O mecanismo foi criado para reduzir os cortes de geração em parques solares e eólicos, ampliando a estabilidade operacional da rede elétrica.

Segundo informações publicadas pela MegaWhat, o sistema já apresentou resultados positivos em operações da Voltalia no Rio Grande do Norte, contribuindo para diminuir perdas relacionadas ao curtailment.

Para especialistas, a iniciativa evidencia como infraestrutura tecnológica e comunicação em tempo real se tornaram elementos essenciais para sustentar o crescimento das fontes renováveis no país.

Setor elétrico exige operações mais inteligentes

Na avaliação de empresas do segmento, a tendência é que a demanda por soluções de conectividade voltadas a operações críticas continue crescendo nos próximos anos.

Isso inclui aplicações ligadas a usinas, subestações, centros de operação e sistemas de monitoramento capazes de integrar dados em tempo real e ampliar a previsibilidade operacional.

“A expansão das renováveis trouxe novos desafios para o sistema elétrico brasileiro. Nesse contexto, a conectividade passa a ser um elemento estratégico para garantir estabilidade operacional, eficiência energética e capacidade de reação diante de oscilações e eventos inesperados”, destaca Cláudio Calonge.

Segundo ele, a transformação digital do setor elétrico já não pode mais ser tratada apenas como tendência tecnológica, mas como necessidade estrutural para sustentar o crescimento da matriz energética renovável.

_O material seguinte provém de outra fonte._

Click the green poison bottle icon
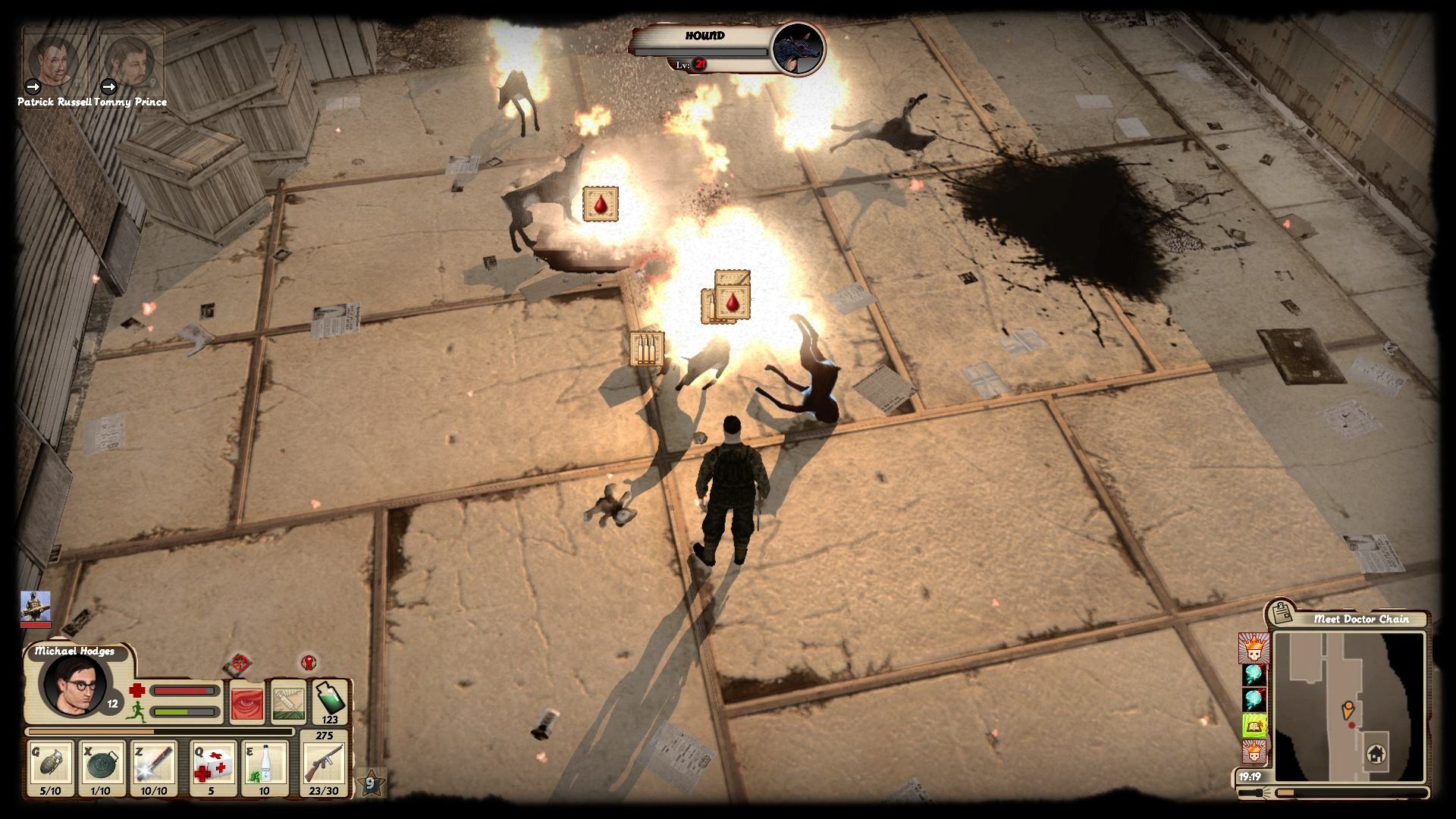This screenshot has height=819, width=1456. click(330, 699)
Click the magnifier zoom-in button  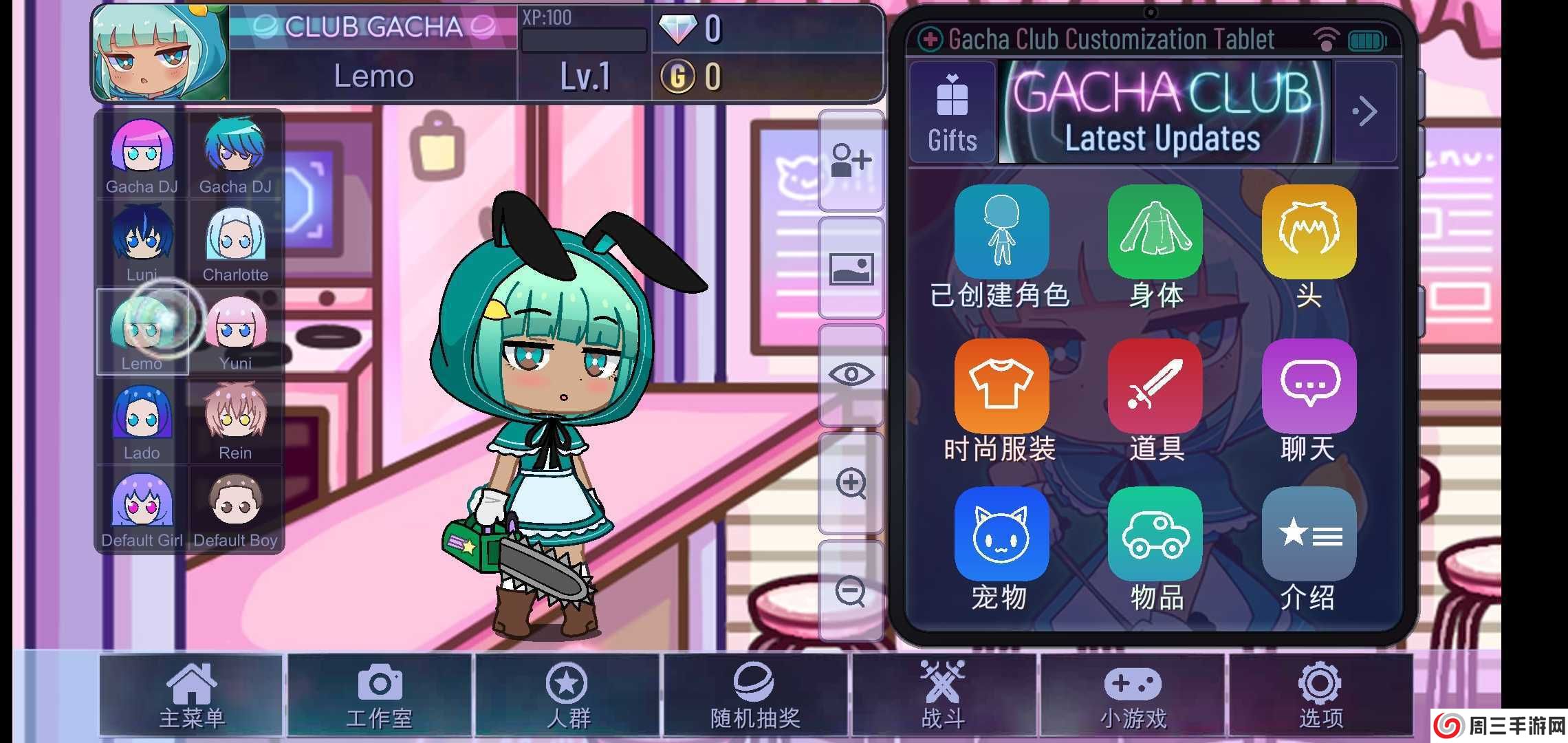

Prejuízos bilionários ampliam pressão por eficiência

O impacto financeiro provocado pelos cortes de geração renovável vem aumentando a pressão sobre empresas e operadores do sistema em busca de soluções capazes de reduzir perdas e ampliar eficiência operacional.

Além dos prejuízos diretos para geradores de energia, interrupções e limitações operacionais também afetam investimentos, previsibilidade financeira e segurança energética.

Para especialistas, o cenário atual mostra que o futuro da infraestrutura elétrica dependerá cada vez mais da capacidade de integrar tecnologia, dados e comunicação inteligente em toda a cadeia operacional.

A tendência é que conectividade, automação e monitoramento em tempo real passem a ocupar posição central nas estratégias de modernização do setor elétrico brasileiro.

Conectividade deixa de ser suporte e vira ativo estratégico

Historicamente tratada como infraestrutura de apoio, a conectividade agora passa a ser vista como ativo estratégico para garantir competitividade e eficiência no setor de energia.

Empresas especializadas em comunicação crítica já observam aumento da demanda por soluções capazes de assegurar disponibilidade contínua de dados, integração operacional e maior capacidade de reação em ambientes complexos.

Nesse cenário, o setor elétrico brasileiro avança para uma nova fase, marcada pela combinação entre expansão das fontes renováveis e necessidade crescente de inteligência operacional baseada em dados em tempo real.